Wikimedia Discovery/Meetings/Search retrospective 2016-08-19

Format

This retrospective was conducted using the "Five finger retrospective" format: https://www.mediawiki.org/wiki/Team_Practices_Group/Five_finger_retrospective

Chris: post the link to his "what technical collaboration team does" presentation
- Done
Chris: Chris and Erik should talk about implications of interwiki search indices
- Done
Trey & Deb: Chris needs to be aware of the ? at the end of queries
- Done, and material has been posted on several village pumps
  - https://meta.wikimedia.org/wiki/Discovery/Handling_question_marks_in_search_queries & talk page
Erik: Figure out a plan to reliably monitor github (David and Guillaume have started to watch it)
- Done, decided that volume is low enough that watching projects and getting emails from github is sufficient
- Got Discovery members admin rights on github projects

Deployed "? stripping" in queries
Setup relforge cluster
Deployed textcat
Elasticsearch upgrade to 2.3.4 in progress
Discovery got a new analyst which will help a lot going forward, especially if we start building that probabilistic bot classifier thingy :P
Deployed logstash/kibana upgrade
Completed refactoring of the search fields
WDQS servers for codfw approved and on their way
Searcher class in cirrus is now < 1000 lines +1+1:D
Did research on the top 100-ish unsuccessful queries and decided not to go further with it due to lack of interesting data
Analysis of ascii folding and stemming

We seem to have proven to many people's satisfaction that zero-results queries are not a good place to mine articles and redirects.

● Recorded data:

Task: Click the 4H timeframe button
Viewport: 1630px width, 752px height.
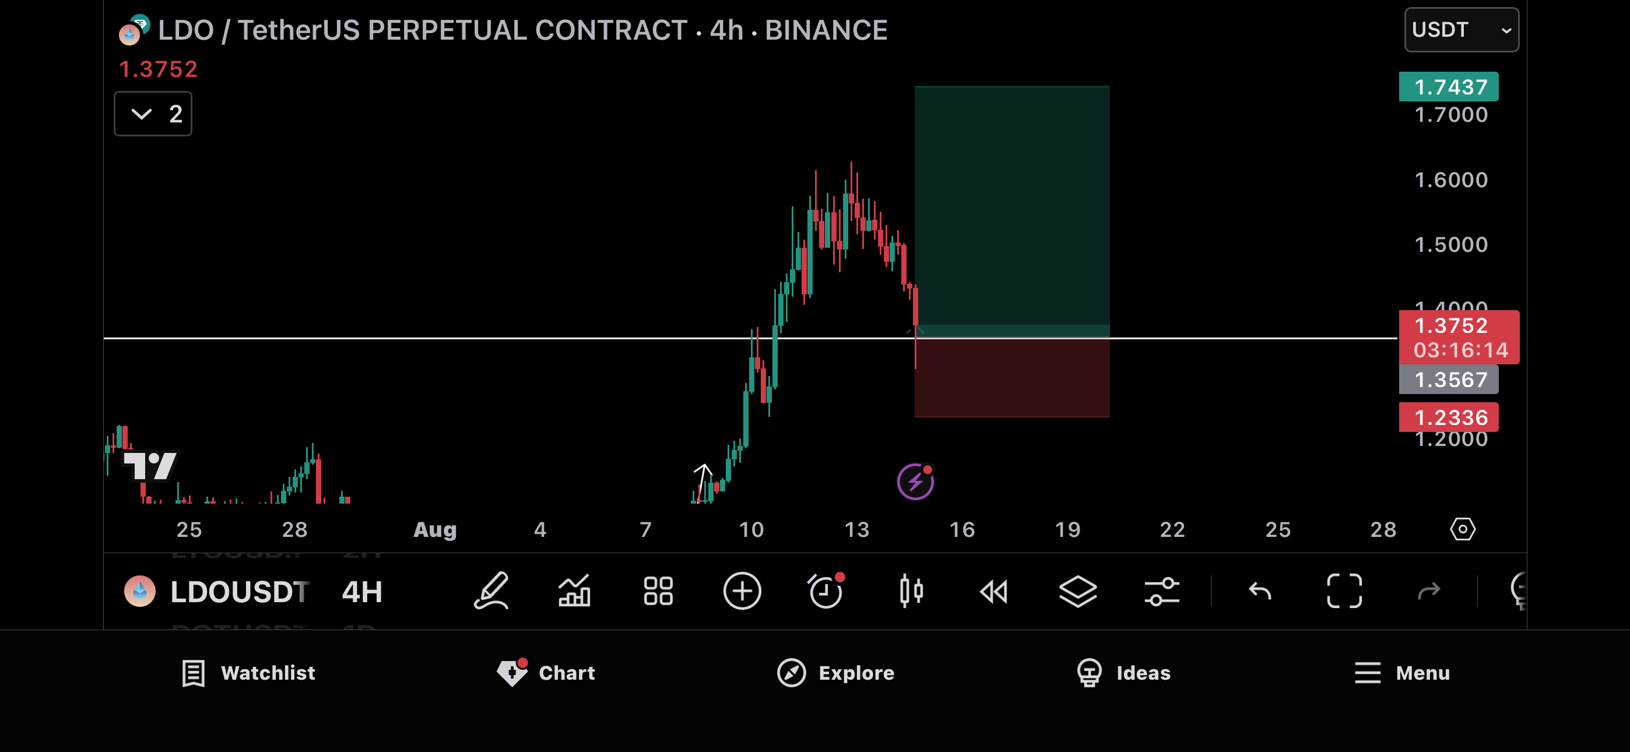Action: 361,592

● To be done:
1. Translate this sentence from the search retrospective notes into Spanish: "We seem to have proven to many people's satisfaction that zero-results queries are not a good place to mine articles and redirects."
2. Please repeat the stretch of the search retrospective notes that begins at the words "Wikimedia Discovery/Meetings/Search retrospective" and stops after "to watch it)".

● Completed exercise:
1. Parece que hemos demostrado, a satisfacción de muchas personas, que las consultas sin resultados no son un buen lugar para extraer artículos y redirecciones.

2.
Wikimedia Discovery/Meetings/Search retrospective 2016-08-19

Format

This retrospective was conducted using the "Five finger retrospective" format: https://www.mediawiki.org/wiki/Team_Practices_Group/Five_finger_retrospective

Chris: post the link to his "what technical collaboration team does" presentation
- Done
Chris: Chris and Erik should talk about implications of interwiki search indices
- Done
Trey & Deb: Chris needs to be aware of the ? at the end of queries
- Done, and material has been posted on several village pumps
  - https://meta.wikimedia.org/wiki/Discovery/Handling_question_marks_in_search_queries & talk page
Erik: Figure out a plan to reliably monitor github (David and Guillaume have started to watch it)